Streit um Corona-Hilfen in der EU: Die Geizigen

Diese Woche will die EU-Kommission ihren Vorschlag zu Hilfen für die Wirtschaft vorstellen. Es zeichnet sich ein harter Richtungskampf ab.

Portrait eines Mannes

Sparsam klingt eleganter als geizig. Kurz nennt sich und seine Kumpanen lieber die „Frugal Four“ Foto: Herbert P. Oczeret/dpa

BRÜSSEL taz | Sie sind klein, geizig und ziemlich frech: Vier EU-Staaten haben, angeführt von Österreich, ein Gegenkonzept zum 500 Milliarden Euro schweren deutsch-französischen Wiederaufbau-Plan für die europäische Wirtschaft vorgelegt. Auch das Europaparlament fordert Änderungen. Nun droht neuer Streit.

Am Mittwoch will die EU-Kommission ihren eigenen Vorschlag für ein „Recovery Instrument“ und ein neues EU-Budget für 2021 bis 2027 vorlegen. Behördenchefin Ursula von der Leyen hat den deutsch-französischen Plan als „Schritt in die richtige Richtung“ begrüßt. Allerdings will sie auch die Wünsche anderer EU-Länder berücksichtigen.

Das dürfte schwierig werden. Denn was Österreichs Kanzler Sebastian Kurz im Namen der „Frugal Four“ – der „sparsamen“ Länder Österreich, Niederlande, Dänemark und Schweden – fordert, steht in Widerspruch zu den Ideen, die Bundeskanzlerin Angela Merkel und Frankreichs Staatschef Emmanuel Macron vorgelegt haben. Merkel und Macron wollen den Wiederaufbau nach Corona mit Schulden finanzieren, die die EU-Kommission im Namen der 27 Mitgliedstaaten aufnehmen soll. Doch das lehnen Kurz & Co ebenso ab wie die Vergabe von Zuschüssen an Krisenländer wie Italien. Sie sind gegen Finanztransfers – und fordern, rückzahlbare Kredite zu vergeben.

Damit zeichnet sich ein harter Richtungskampf ab. Es geht um Schulden und Kredite, aber auch um ideologisch aufgeladene Kampfbegriffe. Er sei gegen eine „Schuldenunion durch die Hintertür“, sagt Kurz. „Der deutsch-französische Vorschlag wäre ein großer Schritt hin zu einer Fiskalunion“, hält Eurogruppenchef Mario Centeno dagegen.

Europaparlament fordert mehr Geld

Wie ein Kompromiss aussehen könnte, ist unklar.

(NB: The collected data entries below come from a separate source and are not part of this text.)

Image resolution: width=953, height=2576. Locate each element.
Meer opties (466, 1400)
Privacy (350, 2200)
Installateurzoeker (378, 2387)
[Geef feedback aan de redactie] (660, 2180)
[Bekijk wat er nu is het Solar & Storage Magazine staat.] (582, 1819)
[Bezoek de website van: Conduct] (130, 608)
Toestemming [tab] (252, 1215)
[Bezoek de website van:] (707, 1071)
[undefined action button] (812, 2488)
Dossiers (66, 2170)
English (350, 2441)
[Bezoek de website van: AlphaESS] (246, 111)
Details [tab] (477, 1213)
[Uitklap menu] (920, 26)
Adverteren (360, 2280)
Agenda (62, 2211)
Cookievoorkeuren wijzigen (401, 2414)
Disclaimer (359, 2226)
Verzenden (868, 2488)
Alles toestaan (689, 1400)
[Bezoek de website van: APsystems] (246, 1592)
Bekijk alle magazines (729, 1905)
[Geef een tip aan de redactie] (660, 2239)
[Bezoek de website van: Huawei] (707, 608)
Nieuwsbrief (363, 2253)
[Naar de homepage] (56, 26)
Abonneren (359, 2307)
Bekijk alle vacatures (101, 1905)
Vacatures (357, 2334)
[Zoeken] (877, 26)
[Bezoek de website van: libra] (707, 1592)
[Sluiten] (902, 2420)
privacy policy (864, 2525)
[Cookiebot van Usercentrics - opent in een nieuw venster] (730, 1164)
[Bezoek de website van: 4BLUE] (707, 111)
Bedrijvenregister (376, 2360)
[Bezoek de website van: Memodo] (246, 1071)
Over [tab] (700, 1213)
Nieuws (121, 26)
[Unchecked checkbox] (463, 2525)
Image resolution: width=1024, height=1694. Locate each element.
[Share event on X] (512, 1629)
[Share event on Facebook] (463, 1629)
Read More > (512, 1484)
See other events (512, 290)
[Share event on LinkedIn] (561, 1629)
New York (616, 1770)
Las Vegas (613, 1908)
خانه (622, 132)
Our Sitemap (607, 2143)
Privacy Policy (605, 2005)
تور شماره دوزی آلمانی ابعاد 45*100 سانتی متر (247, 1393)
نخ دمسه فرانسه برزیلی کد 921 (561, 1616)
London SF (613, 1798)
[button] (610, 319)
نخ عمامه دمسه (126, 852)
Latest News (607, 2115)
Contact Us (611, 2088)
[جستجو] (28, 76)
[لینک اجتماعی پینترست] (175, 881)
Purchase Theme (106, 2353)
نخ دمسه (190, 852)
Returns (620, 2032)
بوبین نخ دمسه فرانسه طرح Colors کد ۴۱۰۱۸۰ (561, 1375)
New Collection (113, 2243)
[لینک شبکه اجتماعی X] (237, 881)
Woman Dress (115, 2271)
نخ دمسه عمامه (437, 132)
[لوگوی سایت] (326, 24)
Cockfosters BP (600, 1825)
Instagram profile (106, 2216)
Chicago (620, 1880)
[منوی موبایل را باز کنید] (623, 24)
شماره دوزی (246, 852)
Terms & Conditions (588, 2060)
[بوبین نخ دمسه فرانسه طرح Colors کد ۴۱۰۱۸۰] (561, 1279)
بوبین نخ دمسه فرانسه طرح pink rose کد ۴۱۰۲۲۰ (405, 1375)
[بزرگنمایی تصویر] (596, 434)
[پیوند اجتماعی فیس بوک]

Von der Leyen könnte den Wiederaufbau trotzdem mit Schulden finanzieren, heißt es in Brüssel, mit Rücksicht auf die Sparsamen aber nur einen Teil der EU-Hilfen als Zuschüsse vergeben. Zudem könnten Transfers an Reformauflagen gebunden werden, was auch Merkel und Macron gefordert hatten.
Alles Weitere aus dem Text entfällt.